Mas claro imposible, no es lo que pueda o no pueda hacer Trump en el caso de Cuba en este su segundo y último mandato constitucional, es lo que decidan hacer los históricos dirigentes que dominan el juego político en una u otra dirección para poder evitar el sonado colapso que se está viviendo.
Muy buen escrito, espero ver qué opina el profesor Carlos Alzugaray otro profundo conocedor del tema.
livio tienen la pelota en sus manos .de Mr Carlos no mucho.esta dentro de cuba para dar su opinion .ademas que el no la vive mal .el es de los que apuestan por milagros.

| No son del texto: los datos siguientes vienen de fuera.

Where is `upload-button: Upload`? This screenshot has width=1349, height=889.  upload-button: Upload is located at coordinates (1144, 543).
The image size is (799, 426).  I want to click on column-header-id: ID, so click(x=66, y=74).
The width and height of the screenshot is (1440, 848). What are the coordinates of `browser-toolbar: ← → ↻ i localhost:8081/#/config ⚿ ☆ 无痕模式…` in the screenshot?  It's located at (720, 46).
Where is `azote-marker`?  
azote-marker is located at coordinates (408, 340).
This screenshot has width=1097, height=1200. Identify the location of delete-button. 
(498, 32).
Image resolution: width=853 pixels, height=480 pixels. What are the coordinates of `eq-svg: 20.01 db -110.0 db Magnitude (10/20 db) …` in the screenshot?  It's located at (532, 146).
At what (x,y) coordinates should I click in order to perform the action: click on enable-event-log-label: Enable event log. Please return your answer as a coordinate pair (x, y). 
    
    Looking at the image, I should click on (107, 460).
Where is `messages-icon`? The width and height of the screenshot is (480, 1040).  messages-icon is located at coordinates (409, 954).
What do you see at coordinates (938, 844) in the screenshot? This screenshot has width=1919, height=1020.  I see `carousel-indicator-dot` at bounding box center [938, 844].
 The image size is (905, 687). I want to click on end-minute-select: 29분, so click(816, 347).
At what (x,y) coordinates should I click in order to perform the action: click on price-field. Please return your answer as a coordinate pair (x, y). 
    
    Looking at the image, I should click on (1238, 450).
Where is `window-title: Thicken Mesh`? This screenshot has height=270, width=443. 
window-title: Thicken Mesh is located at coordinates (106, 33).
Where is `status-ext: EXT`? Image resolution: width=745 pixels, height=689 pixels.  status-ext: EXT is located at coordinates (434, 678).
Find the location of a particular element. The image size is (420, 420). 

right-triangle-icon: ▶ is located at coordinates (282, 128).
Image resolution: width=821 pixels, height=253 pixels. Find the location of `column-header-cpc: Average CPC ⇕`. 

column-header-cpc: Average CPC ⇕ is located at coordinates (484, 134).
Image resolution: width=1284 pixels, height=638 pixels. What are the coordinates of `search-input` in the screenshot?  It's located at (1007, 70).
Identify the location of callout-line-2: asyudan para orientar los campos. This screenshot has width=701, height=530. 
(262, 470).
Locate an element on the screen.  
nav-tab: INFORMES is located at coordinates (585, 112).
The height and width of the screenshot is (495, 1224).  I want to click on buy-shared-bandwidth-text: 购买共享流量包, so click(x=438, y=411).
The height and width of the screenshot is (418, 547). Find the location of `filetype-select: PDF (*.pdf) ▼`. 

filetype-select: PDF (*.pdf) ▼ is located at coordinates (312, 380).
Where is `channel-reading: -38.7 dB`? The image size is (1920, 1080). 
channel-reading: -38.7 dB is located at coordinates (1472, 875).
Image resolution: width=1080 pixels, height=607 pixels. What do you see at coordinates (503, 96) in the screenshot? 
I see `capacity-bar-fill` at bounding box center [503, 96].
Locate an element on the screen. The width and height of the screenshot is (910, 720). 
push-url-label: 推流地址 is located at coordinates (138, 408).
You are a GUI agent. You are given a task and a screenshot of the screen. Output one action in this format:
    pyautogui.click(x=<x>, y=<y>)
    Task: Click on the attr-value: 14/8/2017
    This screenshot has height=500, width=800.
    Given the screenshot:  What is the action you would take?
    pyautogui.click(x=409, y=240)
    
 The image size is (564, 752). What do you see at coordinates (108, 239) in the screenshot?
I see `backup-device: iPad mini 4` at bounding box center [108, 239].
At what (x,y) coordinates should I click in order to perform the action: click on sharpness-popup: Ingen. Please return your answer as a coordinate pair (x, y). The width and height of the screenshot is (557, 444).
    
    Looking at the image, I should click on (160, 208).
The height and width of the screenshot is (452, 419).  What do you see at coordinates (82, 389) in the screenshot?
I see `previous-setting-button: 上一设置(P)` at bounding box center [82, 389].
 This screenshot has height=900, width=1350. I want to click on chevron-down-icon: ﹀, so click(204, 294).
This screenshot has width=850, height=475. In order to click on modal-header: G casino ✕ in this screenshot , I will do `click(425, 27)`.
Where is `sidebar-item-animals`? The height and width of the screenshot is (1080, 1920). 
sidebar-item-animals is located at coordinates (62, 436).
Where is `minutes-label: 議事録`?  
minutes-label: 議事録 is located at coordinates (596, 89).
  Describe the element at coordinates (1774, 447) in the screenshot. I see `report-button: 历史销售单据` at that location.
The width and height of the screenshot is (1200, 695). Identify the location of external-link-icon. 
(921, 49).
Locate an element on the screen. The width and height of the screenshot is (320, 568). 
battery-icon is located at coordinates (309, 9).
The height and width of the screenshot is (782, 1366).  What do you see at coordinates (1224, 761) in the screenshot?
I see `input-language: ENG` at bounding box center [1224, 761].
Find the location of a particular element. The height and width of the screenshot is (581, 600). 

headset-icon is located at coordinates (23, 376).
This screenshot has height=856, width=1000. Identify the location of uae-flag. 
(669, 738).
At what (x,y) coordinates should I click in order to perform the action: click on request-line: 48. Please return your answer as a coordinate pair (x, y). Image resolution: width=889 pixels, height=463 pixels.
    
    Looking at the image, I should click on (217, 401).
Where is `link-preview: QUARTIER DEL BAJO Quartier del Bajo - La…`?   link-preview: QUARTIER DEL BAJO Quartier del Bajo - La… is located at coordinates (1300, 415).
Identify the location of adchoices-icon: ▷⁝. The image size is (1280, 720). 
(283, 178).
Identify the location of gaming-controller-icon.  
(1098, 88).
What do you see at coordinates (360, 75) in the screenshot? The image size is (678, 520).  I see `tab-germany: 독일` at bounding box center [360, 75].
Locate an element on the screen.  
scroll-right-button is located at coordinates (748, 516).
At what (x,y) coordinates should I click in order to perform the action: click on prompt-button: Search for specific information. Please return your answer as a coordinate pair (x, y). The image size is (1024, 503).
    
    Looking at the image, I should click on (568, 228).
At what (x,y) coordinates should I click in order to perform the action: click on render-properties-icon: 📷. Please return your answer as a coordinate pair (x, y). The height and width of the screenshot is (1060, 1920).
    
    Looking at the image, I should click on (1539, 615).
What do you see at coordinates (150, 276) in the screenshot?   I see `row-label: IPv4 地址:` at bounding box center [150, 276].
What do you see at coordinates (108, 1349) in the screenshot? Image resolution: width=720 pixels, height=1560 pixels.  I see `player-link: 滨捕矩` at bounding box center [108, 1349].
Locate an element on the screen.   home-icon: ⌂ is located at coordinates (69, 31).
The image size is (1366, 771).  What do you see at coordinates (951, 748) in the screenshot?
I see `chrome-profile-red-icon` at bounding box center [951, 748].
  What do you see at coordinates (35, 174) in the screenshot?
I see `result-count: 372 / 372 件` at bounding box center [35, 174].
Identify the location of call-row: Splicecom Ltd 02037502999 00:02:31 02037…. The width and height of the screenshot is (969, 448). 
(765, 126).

Del profesor Alzugaray precisamente por estar dentro de Cuba es más sintomático y de respeto la opinión, porque hoy para vivir en Cuba, teniendo un mínimo de posibilidades de escapar de ese colapso visible, HAY QUE CREER EN MILAGROS.
Tengo la impresión de que la cantidad de turistas estadounidenses en este artículo son muy exagerada,en ese año no llegaron ni a 300 mil, fue en el 2017 con Trump, cuando llegaron a la isla algo más de 600 mil turistas ameriacanos,eso de casi un millón es falso,y entre el 2017 y el 2018 las exposiciones de alimentos a Cuba desde los EEUU fueron superiores que con Obama, y según el Banco Mundial, el PIB de Cuba en el 2018, fue el mas alto de la historia de Cuba, con algo más de 100 mil millones de dólares,según estas estadísticas a Cuba le fue mejor con Trump que con Obama.